Would Wayne County residents rather pay for a new school or jail with sales tax money or with property tax money?

Is the county meeting the transportation needs of its citizens?

And are residents familiar with the public health care services available to them?

Those are questions county residents might have a chance to respond to should county commissioners follow through on a proposed countywide survey.

The county has not committed to conducting the survey, but commissioners have talked about how such a poll of residents might help guide them in their decisions.

"Most of the time we know who the movers and shakers are, but how about the other guys, the other 95 percent?" Commissioner J.D. Evans said at a meeting last week.

Tollie Mitchell, program director for Insight Research of Greensboro, told commissioners at the meeting that a survey would take about three months to complete.

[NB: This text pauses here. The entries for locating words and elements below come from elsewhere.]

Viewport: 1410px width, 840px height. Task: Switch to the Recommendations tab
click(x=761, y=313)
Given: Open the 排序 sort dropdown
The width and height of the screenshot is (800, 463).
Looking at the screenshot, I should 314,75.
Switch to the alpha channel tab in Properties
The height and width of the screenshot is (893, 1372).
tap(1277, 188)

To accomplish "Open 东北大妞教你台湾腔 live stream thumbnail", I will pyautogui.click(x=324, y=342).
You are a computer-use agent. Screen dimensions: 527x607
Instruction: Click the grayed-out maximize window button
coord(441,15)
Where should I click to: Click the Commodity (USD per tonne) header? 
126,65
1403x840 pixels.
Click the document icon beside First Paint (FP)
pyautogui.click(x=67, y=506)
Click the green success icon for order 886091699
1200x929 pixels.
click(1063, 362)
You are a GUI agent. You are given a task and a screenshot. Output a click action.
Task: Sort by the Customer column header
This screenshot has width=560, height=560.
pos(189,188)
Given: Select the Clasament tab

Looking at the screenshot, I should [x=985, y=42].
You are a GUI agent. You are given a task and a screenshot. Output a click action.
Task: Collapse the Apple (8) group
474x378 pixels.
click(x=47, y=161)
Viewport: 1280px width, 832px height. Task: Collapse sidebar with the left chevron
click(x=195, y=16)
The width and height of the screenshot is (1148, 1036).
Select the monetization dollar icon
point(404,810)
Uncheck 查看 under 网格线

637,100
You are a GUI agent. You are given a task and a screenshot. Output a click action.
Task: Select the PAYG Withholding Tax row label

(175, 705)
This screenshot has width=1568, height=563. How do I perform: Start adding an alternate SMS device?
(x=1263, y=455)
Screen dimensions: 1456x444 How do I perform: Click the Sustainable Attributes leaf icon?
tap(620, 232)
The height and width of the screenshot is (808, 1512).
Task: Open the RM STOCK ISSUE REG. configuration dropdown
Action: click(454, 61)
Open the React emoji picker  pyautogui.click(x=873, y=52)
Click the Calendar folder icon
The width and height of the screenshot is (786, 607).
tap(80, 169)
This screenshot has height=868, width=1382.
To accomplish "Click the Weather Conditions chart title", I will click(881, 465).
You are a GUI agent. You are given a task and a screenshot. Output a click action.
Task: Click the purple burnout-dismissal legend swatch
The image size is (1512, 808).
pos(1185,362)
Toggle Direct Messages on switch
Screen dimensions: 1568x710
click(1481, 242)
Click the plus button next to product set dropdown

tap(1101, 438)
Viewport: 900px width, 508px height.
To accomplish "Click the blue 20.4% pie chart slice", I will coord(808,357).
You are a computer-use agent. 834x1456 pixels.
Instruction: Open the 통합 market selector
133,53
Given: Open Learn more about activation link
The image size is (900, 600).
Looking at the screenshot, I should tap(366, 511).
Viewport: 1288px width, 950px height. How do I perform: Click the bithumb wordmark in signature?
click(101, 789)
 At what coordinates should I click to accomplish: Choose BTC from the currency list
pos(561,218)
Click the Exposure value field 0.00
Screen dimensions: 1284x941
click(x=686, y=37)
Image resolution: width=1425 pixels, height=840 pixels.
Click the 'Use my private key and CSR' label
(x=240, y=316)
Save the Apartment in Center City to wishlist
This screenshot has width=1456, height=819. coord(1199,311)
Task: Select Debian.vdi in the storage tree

"What do you want to know and who do you want to know it from?" Mitchell said. "Also, it is good to have background information about the people who respond such as how long they have lived in the county, where do they live in the county, whether they are retired military."

He said his company works to minimize bias in the questions.

"We are not trying to lead people in one direction or another," he said. "We just want to help you find out what people really think."

The most common ways to conduct the surveys are through first class mailings, the Internet, meetings or even by phone calls, he said.

County Manager Lee Smith said commissioners would have the next few weeks to come up with possible ideas for the survey. Those ideas would then be discussed during a board meeting. There was no indication of when the survey might be taken.

Smith said the survey process is more complex than most people realize and that is why he believed the county needed an expert, "because you don't want to guide or mislead, and to ensure it is fair, reasonable and makes sense."

The survey would be a sampling of county residents because of the prohibitive cost of surveying every one of the county's 120,000 residents, Smith pointed out. But he added that any resident who wished to be part of the survey would be included.

Commissioner Steve Keen said he thinks Mitchell and Smith are on the "right track."

"I understand planning, but sometimes I hate to put surveys together because it just throws away money," Keen said. "There is a lot of money being thrown away on surveys. My concern is understanding the people. I want to know who they are and make them part of the process."

Keen said he wants to ensure that the survey produces a fair picture of the county and is not skewed in any way. The company conducting the survey needs to make sure it gets a good cross-section of responses, he said.

"By understanding that I would hope that you would get some input from not just the county manager, but the county commissioners because we are in districts and we represent those segments, those parts," he said. "And the people in the western part of Wayne County, they are different basically who they are and who their identity is with than the eastern part of Wayne County. I need to see something before I OK anything."

Smith said he was asking for the commissioners' input.

Commissioner Jack Best asked how much the survey would cost.

"I have never seen one go over $25,000," Mitchell said.

The longer and more complicated the survey, the more the cost, he said.

Smith has said the project would probably cost the county $10,000 to $12,000.